## ASSIGNMENT:
Reproduce exactly, from the data that follows, the line with "Confirm with the OK button", the line with "The width and height of the screenshot is (336, 210).", and every line that lies between them.
*** Begin section ***
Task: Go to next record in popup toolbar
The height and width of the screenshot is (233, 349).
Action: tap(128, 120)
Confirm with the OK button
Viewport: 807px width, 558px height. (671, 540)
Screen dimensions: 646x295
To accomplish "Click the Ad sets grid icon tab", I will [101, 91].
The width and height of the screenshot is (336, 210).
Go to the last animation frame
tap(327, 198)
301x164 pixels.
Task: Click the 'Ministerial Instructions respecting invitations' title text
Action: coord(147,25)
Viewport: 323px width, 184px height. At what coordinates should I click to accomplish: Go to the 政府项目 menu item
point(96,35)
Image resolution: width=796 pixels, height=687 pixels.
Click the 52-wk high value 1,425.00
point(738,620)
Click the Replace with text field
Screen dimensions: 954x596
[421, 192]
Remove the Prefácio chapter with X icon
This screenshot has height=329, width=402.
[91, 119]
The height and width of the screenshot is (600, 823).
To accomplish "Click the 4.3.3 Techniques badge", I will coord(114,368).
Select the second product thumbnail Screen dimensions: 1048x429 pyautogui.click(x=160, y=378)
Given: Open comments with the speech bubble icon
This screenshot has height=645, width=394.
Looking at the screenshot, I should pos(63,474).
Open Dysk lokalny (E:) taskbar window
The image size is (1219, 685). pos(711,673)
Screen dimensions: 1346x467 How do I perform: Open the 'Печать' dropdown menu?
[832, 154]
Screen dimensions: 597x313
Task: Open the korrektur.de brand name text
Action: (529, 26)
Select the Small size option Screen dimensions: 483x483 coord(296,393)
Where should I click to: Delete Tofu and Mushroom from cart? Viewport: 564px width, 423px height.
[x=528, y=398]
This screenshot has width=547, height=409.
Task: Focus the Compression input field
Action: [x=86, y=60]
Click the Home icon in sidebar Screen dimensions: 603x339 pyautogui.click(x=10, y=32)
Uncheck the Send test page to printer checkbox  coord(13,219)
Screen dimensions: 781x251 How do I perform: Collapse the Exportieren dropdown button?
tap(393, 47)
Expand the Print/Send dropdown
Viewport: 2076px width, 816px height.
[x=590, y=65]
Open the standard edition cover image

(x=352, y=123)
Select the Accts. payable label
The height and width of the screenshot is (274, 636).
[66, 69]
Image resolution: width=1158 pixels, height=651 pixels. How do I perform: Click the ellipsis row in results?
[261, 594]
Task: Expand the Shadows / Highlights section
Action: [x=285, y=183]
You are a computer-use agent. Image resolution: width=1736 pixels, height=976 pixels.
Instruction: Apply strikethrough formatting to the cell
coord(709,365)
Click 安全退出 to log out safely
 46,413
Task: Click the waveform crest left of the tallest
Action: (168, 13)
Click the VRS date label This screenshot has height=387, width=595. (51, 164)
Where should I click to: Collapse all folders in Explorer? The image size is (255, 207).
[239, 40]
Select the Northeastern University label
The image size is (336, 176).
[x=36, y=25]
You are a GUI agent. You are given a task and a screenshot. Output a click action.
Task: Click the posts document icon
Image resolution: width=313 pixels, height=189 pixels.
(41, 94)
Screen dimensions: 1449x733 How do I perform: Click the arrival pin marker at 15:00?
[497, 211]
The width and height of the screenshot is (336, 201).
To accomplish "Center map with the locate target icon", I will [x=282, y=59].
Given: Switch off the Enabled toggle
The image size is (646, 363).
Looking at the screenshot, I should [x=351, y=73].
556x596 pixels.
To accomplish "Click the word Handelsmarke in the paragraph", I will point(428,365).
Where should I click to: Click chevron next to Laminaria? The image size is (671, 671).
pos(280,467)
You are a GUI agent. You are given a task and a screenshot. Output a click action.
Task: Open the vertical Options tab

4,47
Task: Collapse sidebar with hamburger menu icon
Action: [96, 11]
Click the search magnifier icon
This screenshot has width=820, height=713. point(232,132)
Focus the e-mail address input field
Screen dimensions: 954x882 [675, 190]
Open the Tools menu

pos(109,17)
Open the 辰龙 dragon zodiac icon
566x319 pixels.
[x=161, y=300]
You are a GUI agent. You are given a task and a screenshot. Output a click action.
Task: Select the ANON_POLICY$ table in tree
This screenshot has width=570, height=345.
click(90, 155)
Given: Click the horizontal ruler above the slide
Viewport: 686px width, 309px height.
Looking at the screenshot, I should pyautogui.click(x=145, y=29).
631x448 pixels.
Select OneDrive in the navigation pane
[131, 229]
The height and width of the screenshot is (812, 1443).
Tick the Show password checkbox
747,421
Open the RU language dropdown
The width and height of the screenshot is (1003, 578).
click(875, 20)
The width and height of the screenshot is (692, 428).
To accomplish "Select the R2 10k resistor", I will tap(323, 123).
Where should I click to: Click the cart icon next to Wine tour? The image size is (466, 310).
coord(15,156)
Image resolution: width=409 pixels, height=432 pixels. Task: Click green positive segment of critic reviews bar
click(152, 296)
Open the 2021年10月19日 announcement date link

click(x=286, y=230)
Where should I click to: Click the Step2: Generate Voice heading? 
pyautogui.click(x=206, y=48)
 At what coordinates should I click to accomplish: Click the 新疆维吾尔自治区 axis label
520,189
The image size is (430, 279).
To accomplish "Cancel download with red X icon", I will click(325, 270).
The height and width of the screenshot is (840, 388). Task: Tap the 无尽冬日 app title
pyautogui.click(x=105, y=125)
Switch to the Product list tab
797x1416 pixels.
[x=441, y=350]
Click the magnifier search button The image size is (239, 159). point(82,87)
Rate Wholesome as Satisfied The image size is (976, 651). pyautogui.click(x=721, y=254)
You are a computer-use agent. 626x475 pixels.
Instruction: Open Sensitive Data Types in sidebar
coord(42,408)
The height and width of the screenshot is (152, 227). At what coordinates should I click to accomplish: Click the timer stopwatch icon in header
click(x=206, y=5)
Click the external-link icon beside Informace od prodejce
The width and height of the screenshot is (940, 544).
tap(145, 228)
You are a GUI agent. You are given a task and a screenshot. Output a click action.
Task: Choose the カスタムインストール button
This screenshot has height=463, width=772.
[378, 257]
*** End section ***
## YOUR RESPONSE:
Confirm with the OK button
Viewport: 807px width, 558px height. (671, 540)
Screen dimensions: 646x295
To accomplish "Click the Ad sets grid icon tab", I will [101, 91].
The width and height of the screenshot is (336, 210).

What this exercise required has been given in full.